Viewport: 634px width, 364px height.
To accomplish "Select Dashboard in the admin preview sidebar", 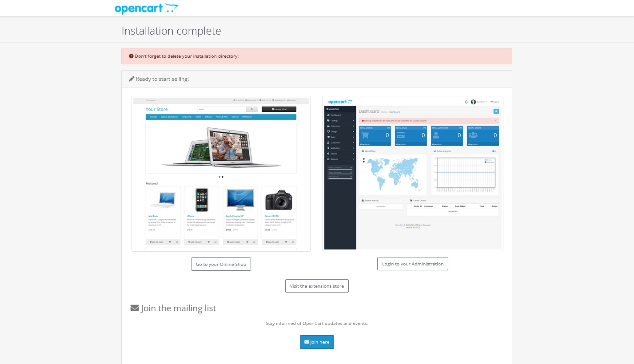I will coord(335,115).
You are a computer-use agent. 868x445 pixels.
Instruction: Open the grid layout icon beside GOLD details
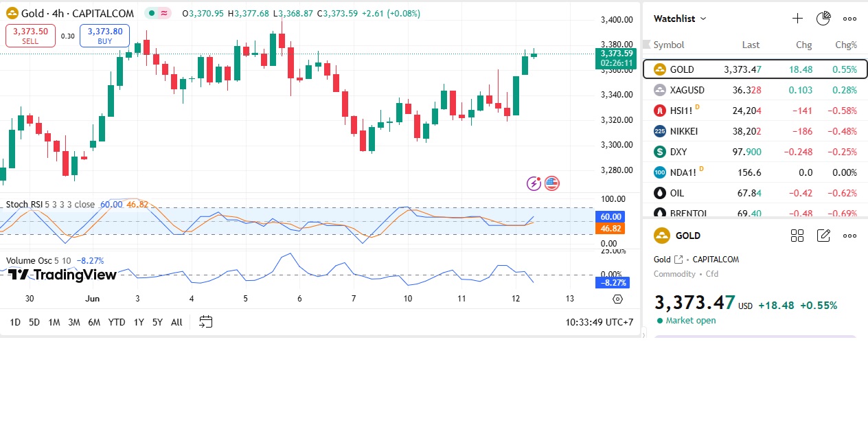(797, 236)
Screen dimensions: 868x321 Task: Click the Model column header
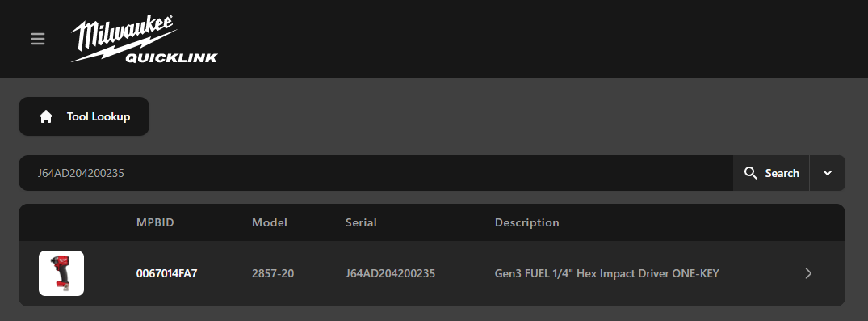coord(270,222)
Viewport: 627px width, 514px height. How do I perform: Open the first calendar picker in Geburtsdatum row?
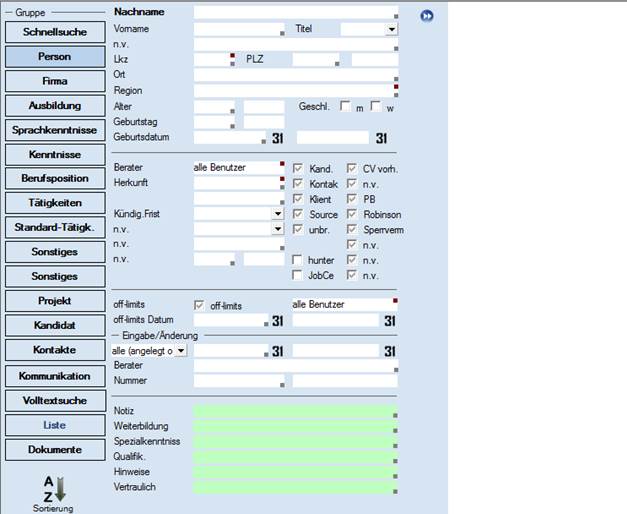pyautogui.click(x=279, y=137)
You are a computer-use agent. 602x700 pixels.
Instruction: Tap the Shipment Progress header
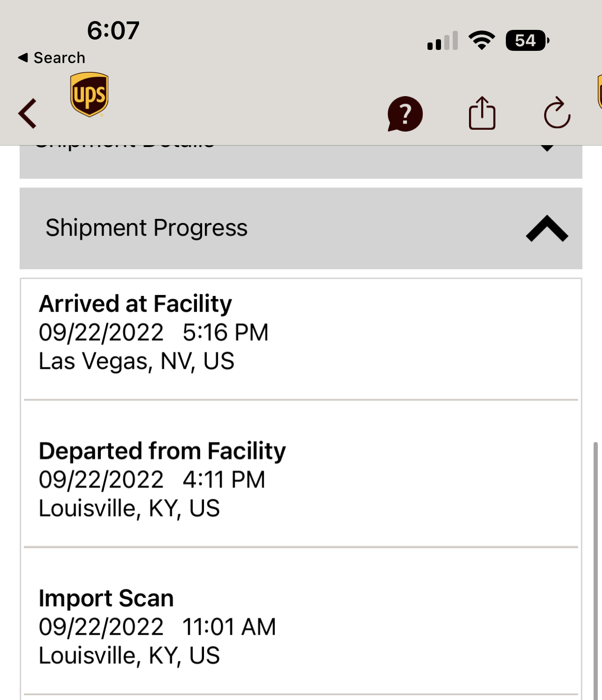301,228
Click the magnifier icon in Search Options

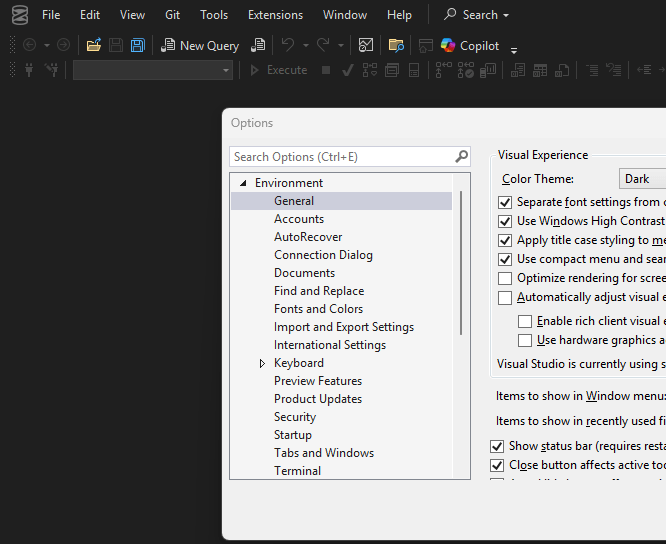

* * *

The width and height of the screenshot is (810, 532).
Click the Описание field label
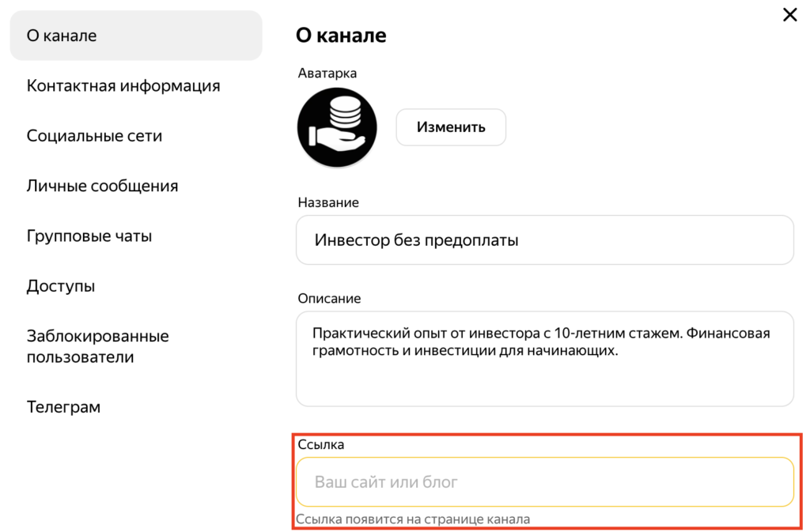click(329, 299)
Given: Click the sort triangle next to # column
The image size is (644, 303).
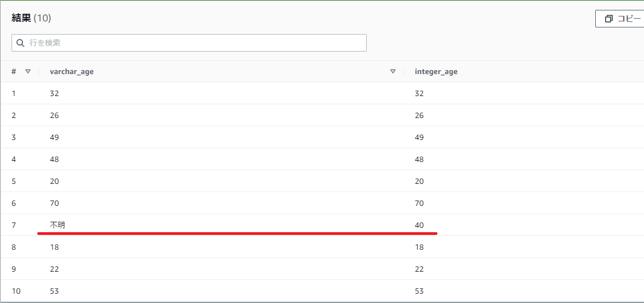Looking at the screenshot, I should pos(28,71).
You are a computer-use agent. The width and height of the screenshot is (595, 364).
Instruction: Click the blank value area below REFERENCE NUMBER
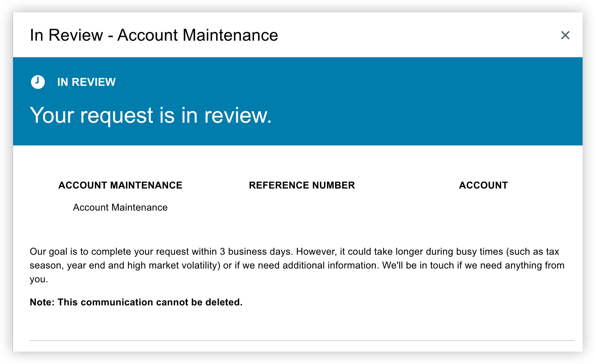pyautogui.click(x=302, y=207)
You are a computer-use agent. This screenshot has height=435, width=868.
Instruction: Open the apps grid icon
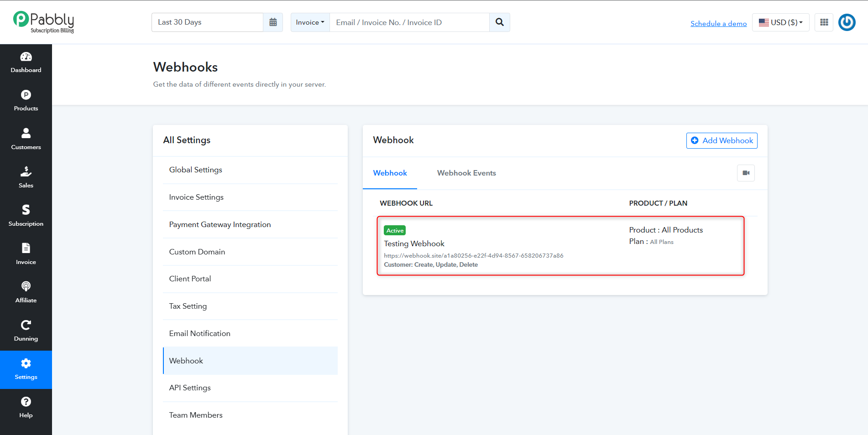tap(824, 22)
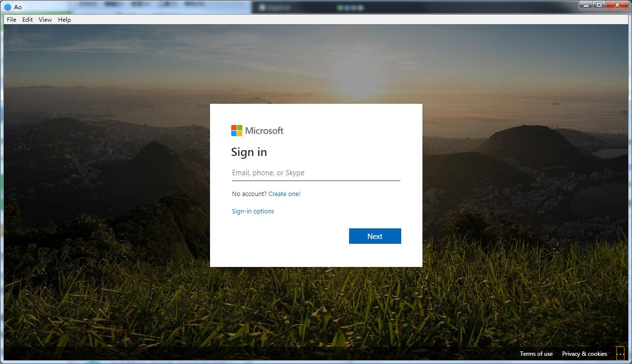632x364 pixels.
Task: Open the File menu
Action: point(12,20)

--

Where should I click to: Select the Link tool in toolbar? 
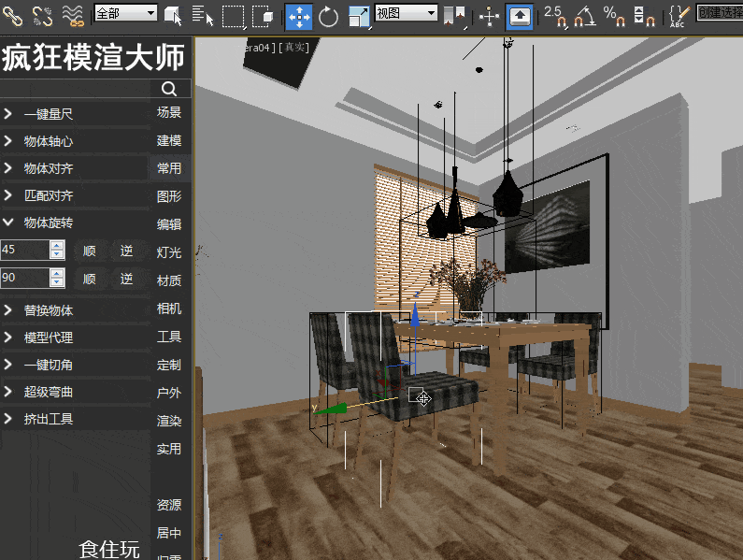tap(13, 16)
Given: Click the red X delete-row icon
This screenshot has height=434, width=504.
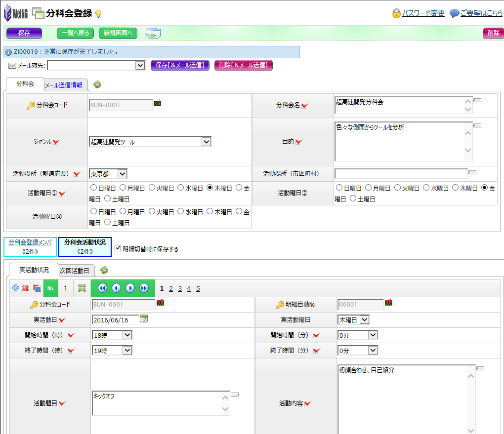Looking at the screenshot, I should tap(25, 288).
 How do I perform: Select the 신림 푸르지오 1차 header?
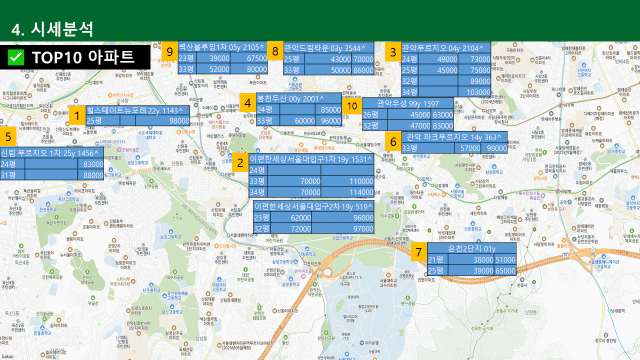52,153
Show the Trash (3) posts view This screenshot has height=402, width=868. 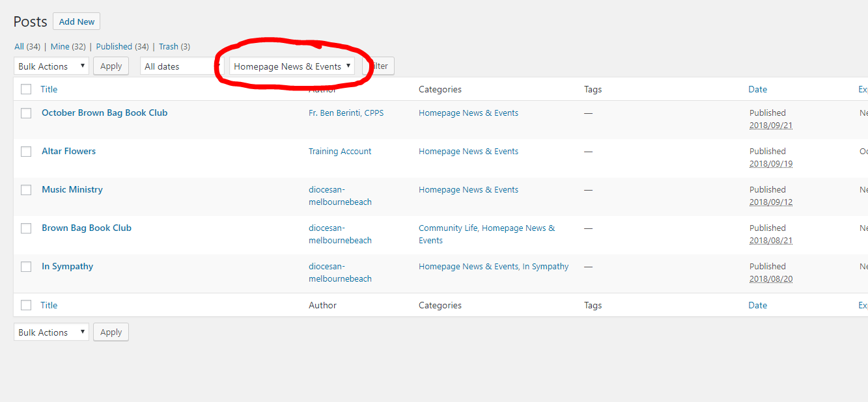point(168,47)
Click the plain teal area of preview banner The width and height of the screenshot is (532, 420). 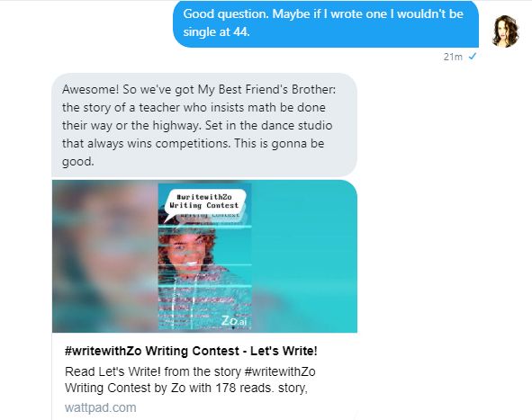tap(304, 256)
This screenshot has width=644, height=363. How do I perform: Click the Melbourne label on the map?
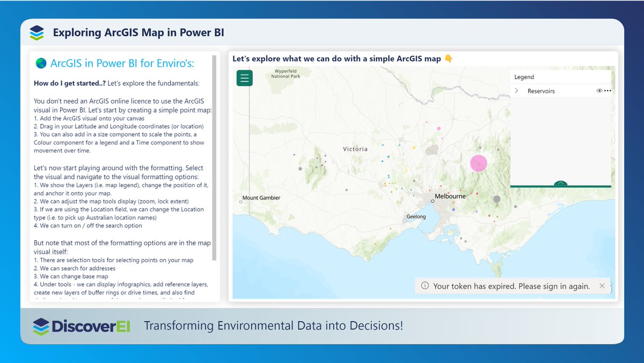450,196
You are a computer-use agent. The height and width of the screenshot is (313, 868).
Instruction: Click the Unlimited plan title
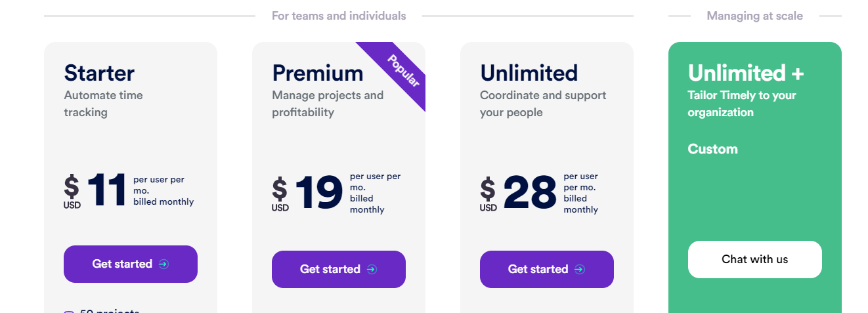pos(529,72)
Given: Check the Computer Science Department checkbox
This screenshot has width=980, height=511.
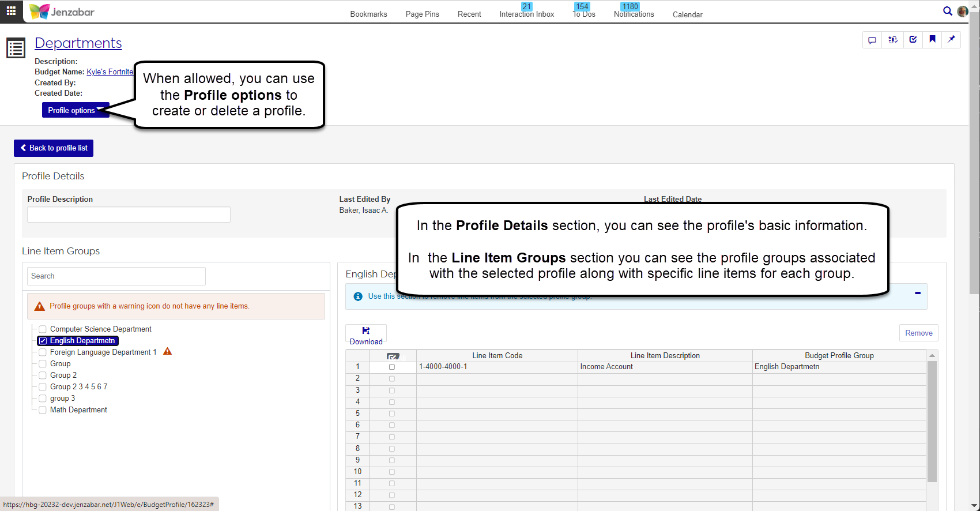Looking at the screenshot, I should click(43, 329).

* TASK TO COMPLETE: Return each full line of the entries that contains the word "Given".

* SOLUTION TO THIS EXERCISE:
Given: Click the sort triangle next to # column
Given: Click the red X delete-row icon
Given: Check the Computer Science Department checkbox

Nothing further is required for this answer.